The Dockerfile is not the source of truth for your image

As Docker grows in popularity we at Docker Inc. are very pleased and one of the things we are trying to encourage the most is the clearing up of misconceptions in the community. Things move rapidly in the open source world, so we do our best to educate those who are willing to listen. On that note, there’s a few thoughts about Dockerfiles that I want to share.

The Dockerfile is a wonderful creation - it allows you to automate the otherwise tedious process of creating Docker images. A bit of review for those of you who might be scratching your heads right now:

  • Docker provides process, network, etc. isolation and a “chroot on steroids” from a given filesystem state.
  • You have to get that initial filesystem state somehow.
  • You could either roll your own (any Docker on ARM people out there?) from scratch, or use the images provided by a registry. Docker Hub is one such registry.
  • You can also create images interactively using a base image and docker commit.

docker commit is the operation which creates a new image layer in Docker’s layered union filesystem (AUFS by default on Debian-based systems). You can actually see the changes which will be committed with docker diff:

$ docker run -it ubuntu bash
[email protected]:/# mkdir /data
[email protected]:/# cd /data
[email protected]:/data# touch a.java b.java
[email protected]:/data# exit
exit
$ docker diff $(docker ps -lq)
A /data
A /data/a.java
A /data/b.java
C /root
A /root/.bash_history

Similar to what you may be familiar with through source control.

docker commit allows you to actually commit the container in question to a totally new image, therefore providing a way of layering that’s pretty nifty.

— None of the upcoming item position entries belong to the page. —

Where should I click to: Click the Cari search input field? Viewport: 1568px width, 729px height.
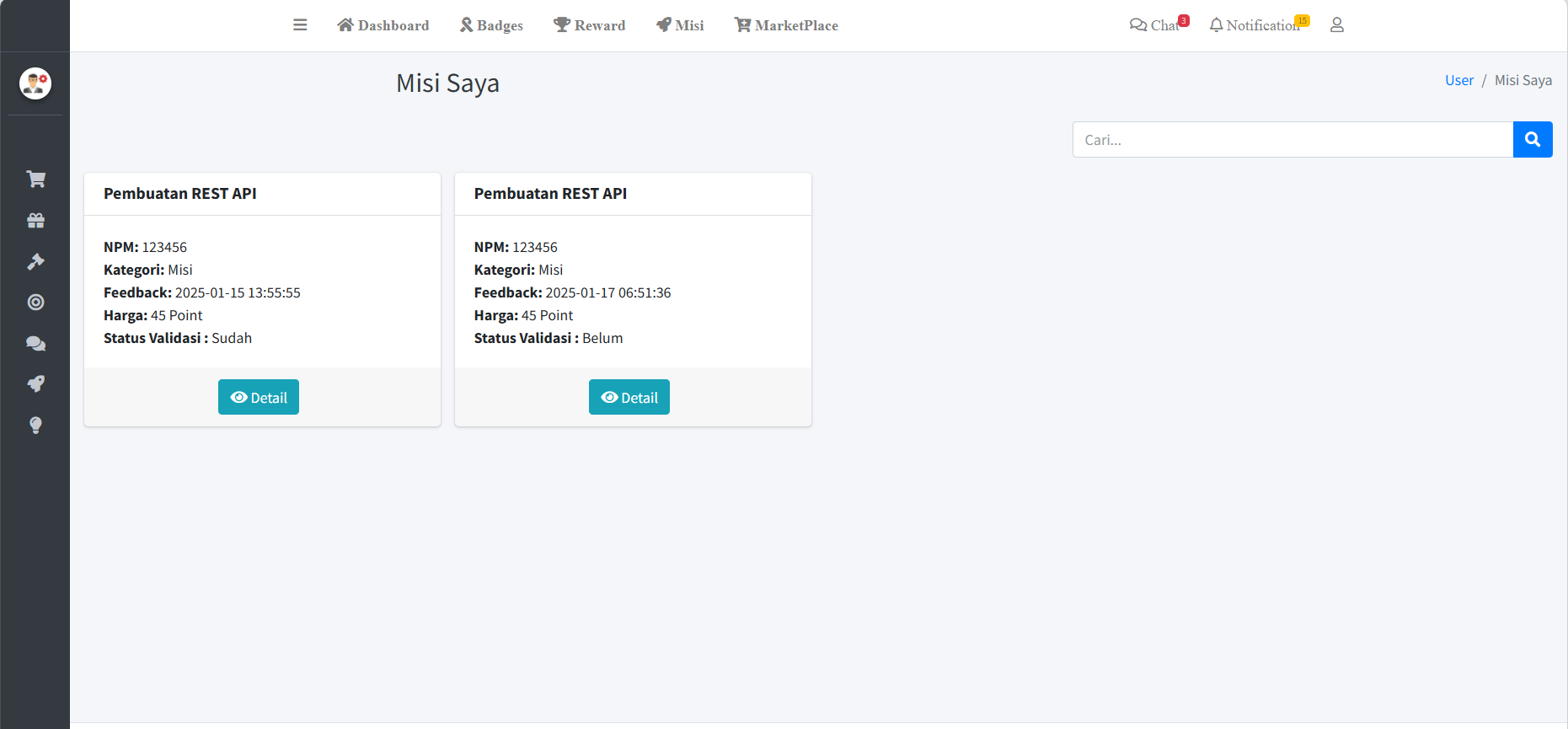point(1292,140)
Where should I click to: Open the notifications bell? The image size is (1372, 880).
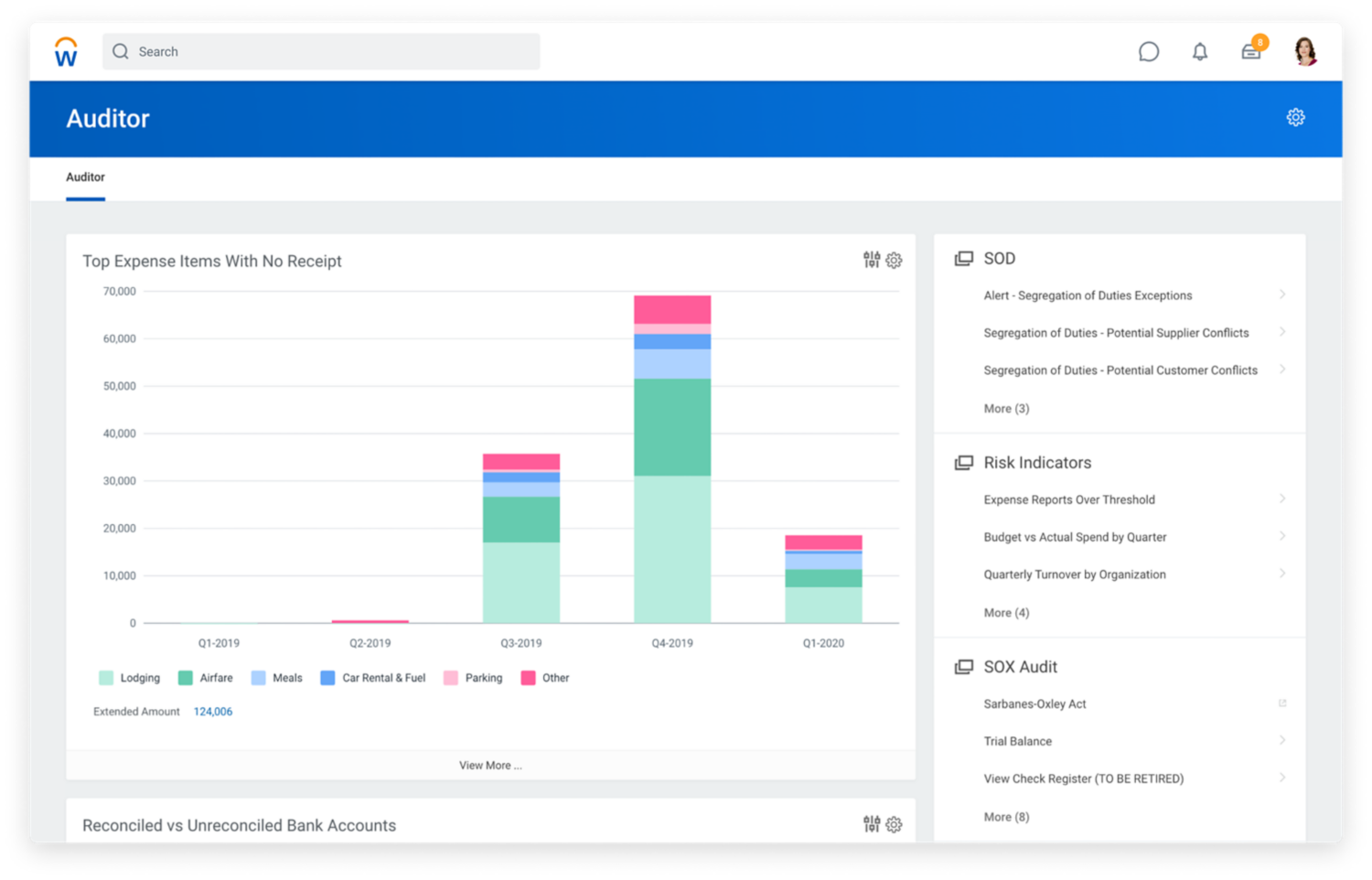pos(1199,52)
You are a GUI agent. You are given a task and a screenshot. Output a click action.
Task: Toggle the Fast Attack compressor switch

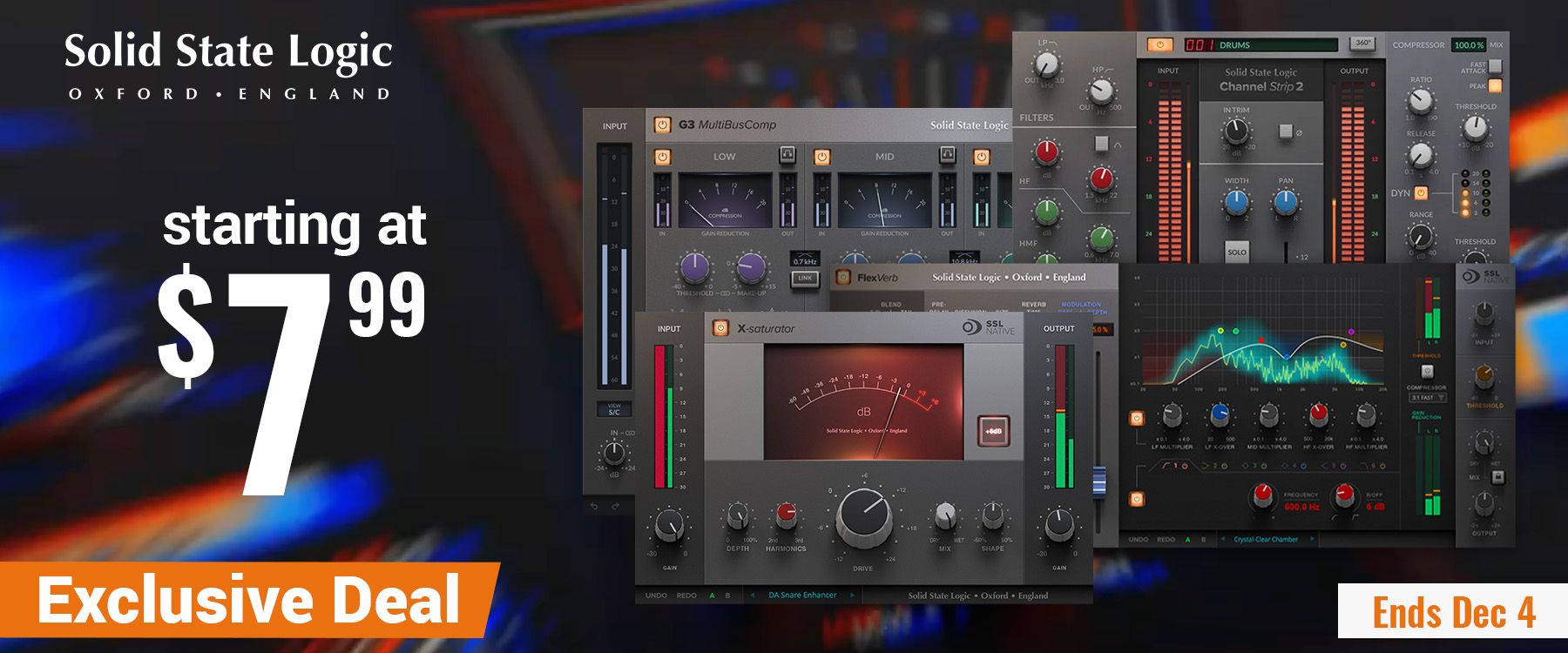click(1496, 66)
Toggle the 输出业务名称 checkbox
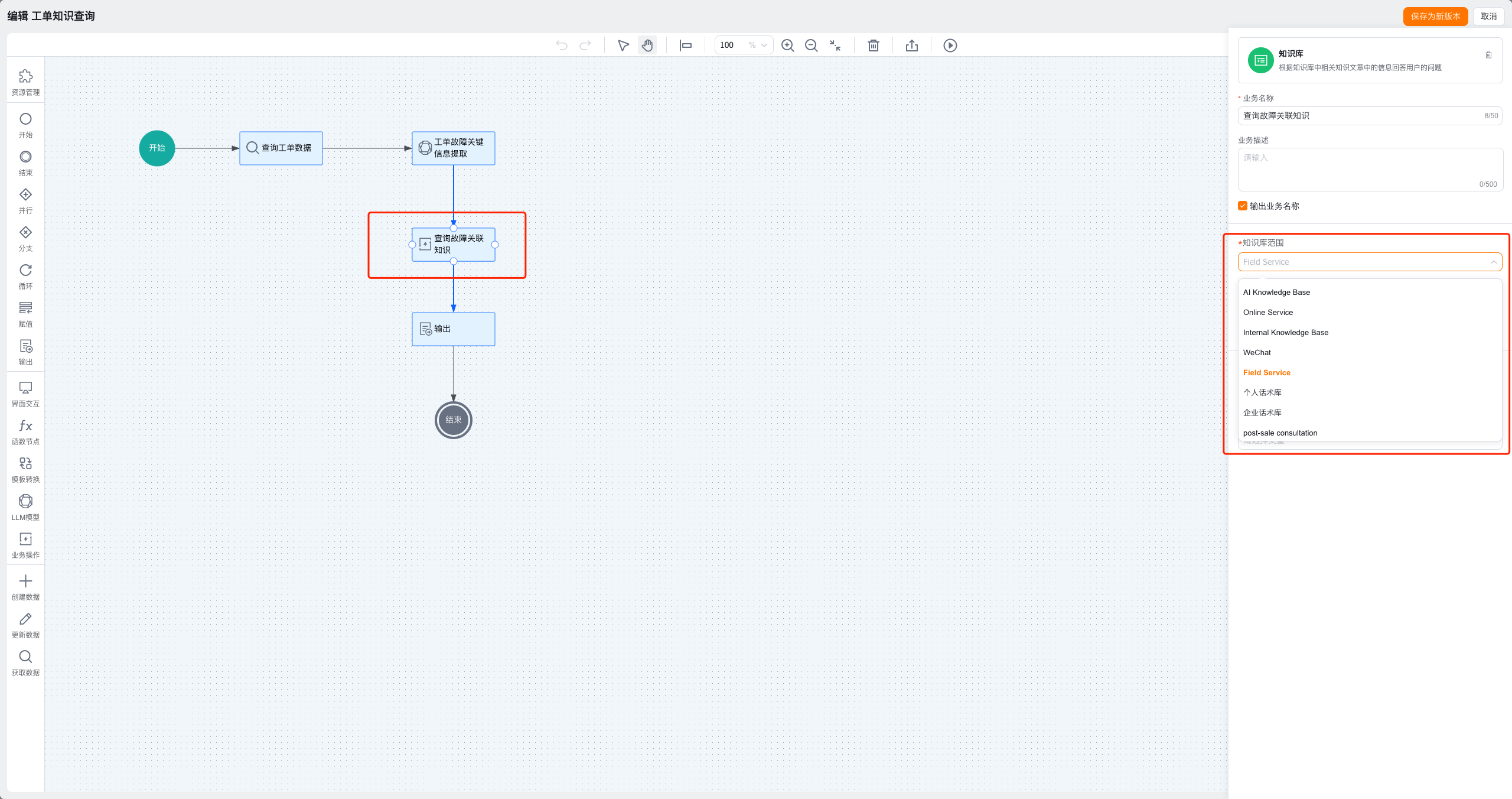Screen dimensions: 1512x799 pos(1243,206)
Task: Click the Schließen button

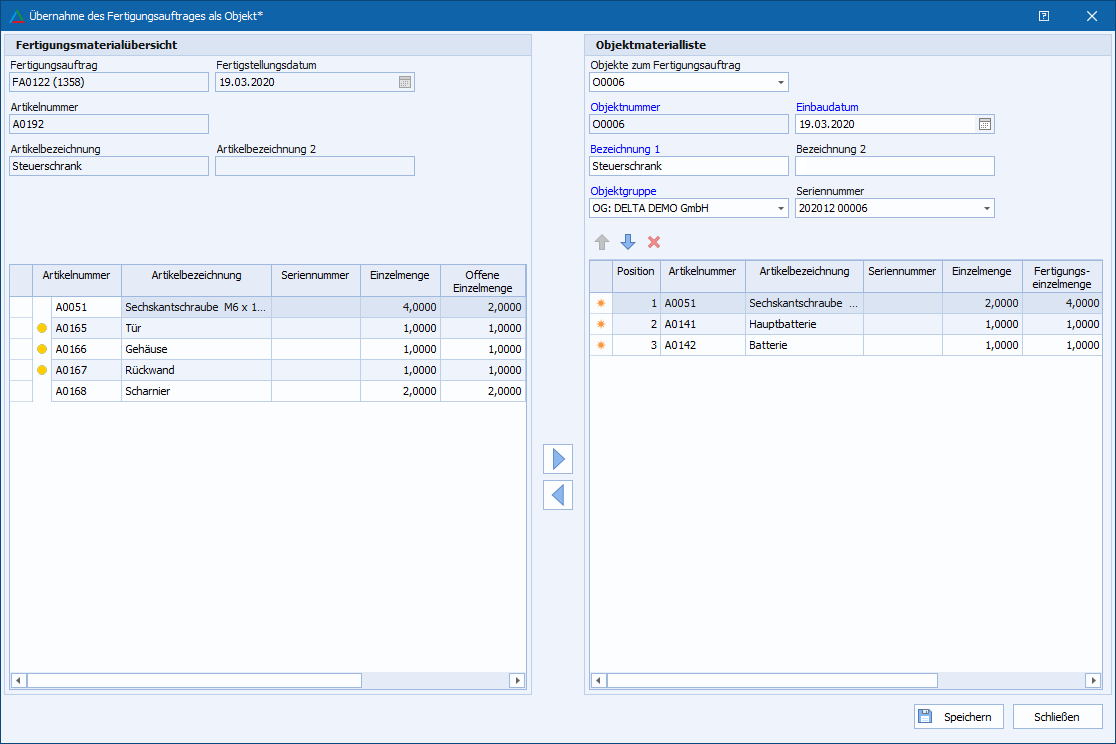Action: tap(1057, 717)
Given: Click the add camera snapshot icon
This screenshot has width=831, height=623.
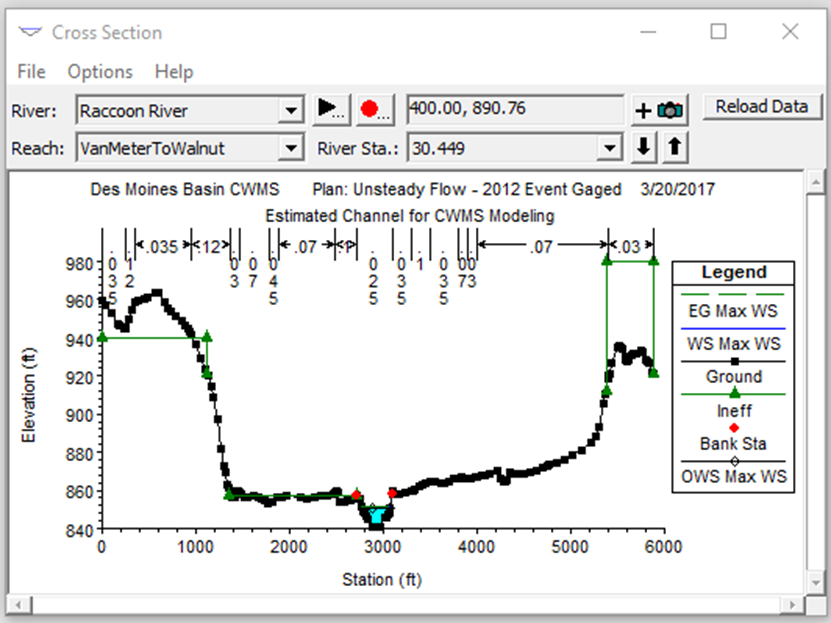Looking at the screenshot, I should pos(659,110).
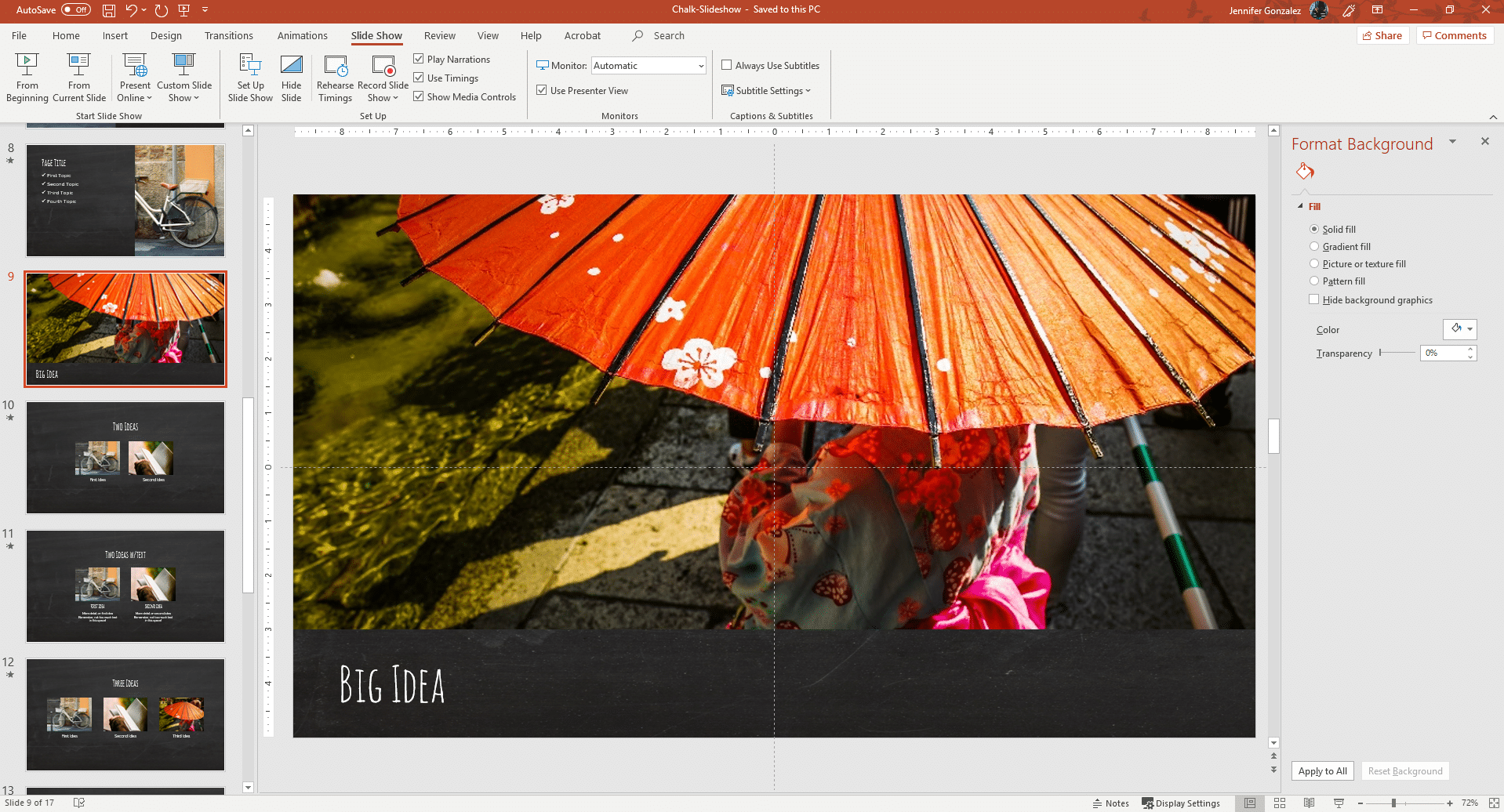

It ties in nicely with Docker’s transport mechanisms, since on push and pull you only have to move around the things that have changed. You can even tag it with a new name as well.

$ # get the last run container ID
$ docker ps -lq
b3a195b117aa
$ docker commit b3a195b117aa username/my_awesome_new_image

This basic mechanic opens up the doors for some pretty fun stuff, since you will have an assurance that when you run that Docker image (no matter where you are running it) it will run the exact same. No more bombed out npm package installations, missing headers, random dependencies breaking and so on.

Just one problem: the process of custom crafting images by hand is very tedious and slow. Additionally, if I make a mistake somewhere in the construction of the image, I would have to start over.

This is one of several reasons why the Dockerfile was created. It is a way of automating the aforementioned process of constructing images manually layered with docker commit. Now you can zip through the process by defining a file such as this:

FROM ubuntu:14.04
MAINTAINER Nathan LeClaire 

RUN apt-get update && \
    apt-get install -y curl wget python
ADD . /code
WORKDIR /code
CMD ["python", "/code/app.py"]

Additionally it allows you to define some metadata about the image, such as a MAINTAINER you see above, and CMD, which is actually a runtime configuration property.

So?

So, the Dockerfile generally works beautifully for the class of problem for which it was designed. But it bears mentioning that:

  1. Layer IDs are currently not content-addressable, therefore: EDIT: As of Docker 1.10 this is not true any more. However, points about reproducibility still stand.
  2. Building two images from the same Dockerfile in different places is not a guarantee that they will consist of the same layers, both by ID and by content. Additionally:
  3. Frequently peoples’ Dockerfiles use packages from upstream (apt-get, yum, go get, etc.) which could possibly break on any build without cache.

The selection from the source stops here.